**Exercise instructions**
A. In the guest blog post below about a grandmother with dementia, where did the grandmother work for decades?
B. Continue the guest blog post below about a grandmother with dementia, picking up after its final sentence.

One of my closest friends, Sophie (Damn It Sophie) has been brave enough to write a guest blog piece that makes me realise how lucky I am, and how hard it is for many families who are affected by Dementia. You can read part two on her blog above. Thank you for your honest Soph #HonestMemories
My Grandma has very bad dementia. She lays in a bed in a care home all day, alternatively sleeping and asking when her long dead Mom and Dad will come to pick her up. Five years ago she was still my fierce and stubborn Grandma who worked in the Sheffield market rag trade for decades. A beloved Mother and a Grandmother, she taught me the only cake recipe I will ever need (4oz each of flour, sugar, and butter/2 eggs) and was renowned for the New Years parties she hosted during her marriage. Also for managing to shoot a rat on her farm with her eyes closed and screaming wildly.

**Data listing**
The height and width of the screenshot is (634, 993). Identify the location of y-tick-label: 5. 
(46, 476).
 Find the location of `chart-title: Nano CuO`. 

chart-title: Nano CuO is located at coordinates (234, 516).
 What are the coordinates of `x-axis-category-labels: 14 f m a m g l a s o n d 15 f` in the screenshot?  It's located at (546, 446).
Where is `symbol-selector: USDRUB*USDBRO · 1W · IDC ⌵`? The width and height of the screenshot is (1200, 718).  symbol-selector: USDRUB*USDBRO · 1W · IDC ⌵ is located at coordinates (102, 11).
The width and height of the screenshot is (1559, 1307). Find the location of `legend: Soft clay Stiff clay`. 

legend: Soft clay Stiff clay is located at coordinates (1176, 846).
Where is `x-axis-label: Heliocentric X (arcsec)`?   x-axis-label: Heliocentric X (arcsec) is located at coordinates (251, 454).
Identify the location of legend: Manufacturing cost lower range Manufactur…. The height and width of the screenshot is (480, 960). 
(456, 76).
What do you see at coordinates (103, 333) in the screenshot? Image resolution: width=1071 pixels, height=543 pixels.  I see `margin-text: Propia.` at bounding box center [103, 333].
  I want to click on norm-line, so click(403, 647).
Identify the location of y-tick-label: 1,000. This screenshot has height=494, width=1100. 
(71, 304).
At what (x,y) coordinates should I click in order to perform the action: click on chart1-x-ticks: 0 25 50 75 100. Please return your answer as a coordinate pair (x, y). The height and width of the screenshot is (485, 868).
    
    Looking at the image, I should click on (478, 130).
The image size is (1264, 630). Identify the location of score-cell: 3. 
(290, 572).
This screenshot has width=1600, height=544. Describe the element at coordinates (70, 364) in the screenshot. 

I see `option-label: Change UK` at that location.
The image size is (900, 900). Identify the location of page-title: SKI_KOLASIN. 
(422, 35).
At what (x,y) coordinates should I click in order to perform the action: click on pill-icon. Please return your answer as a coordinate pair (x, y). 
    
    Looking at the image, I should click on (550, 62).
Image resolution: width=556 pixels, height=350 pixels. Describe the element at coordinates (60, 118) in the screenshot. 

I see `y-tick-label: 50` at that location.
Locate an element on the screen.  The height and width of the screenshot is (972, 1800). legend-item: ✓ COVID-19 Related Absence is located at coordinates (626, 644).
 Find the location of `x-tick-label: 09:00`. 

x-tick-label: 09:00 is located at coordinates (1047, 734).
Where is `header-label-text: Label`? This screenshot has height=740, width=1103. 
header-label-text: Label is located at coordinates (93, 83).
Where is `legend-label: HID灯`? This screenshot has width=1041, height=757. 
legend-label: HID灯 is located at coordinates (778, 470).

**Results in order**
A. She worked in the Sheffield market rag trade.

B.
It was her body that degraded first. Three hip replacements and a year long battle with MRSA in the 1990s, a weight problem and debilitating mobility issues that made her virtually bedbound. Then, a few years ago, she began to lose the thread of conversations, ask the same questions again and again and fall asleep as she was talking. She forgot that she didn’t really make dinner anymore, or do the cleaning, or in fact much of anything around the house due to her ailments. She forgot everything her devoted partner was doing for her, claiming that she did everything and that no one ever gave her any help.
But none of us could tell her it seemed like she had Dementia or Alzheimer’s. Not only did she not remember that she was forgetting things (obviously), but she has always had a stubborn temper that no one wanted to encounter and that only worsened with the illness. She would say we were lying when we tried to get her to understand the issue or berate her partner when she was in hospital, telling him he didn’t care and never came to visit (he went everyday for weeks). When we made the decision not to renew her driving license a few years ago (not telling her immediately in fear of the temper) she went crazy, despite the fact that she was in no mental or physical condition to drive and hadn’t driven her own car in nearly a decade. There was no reasoning with her.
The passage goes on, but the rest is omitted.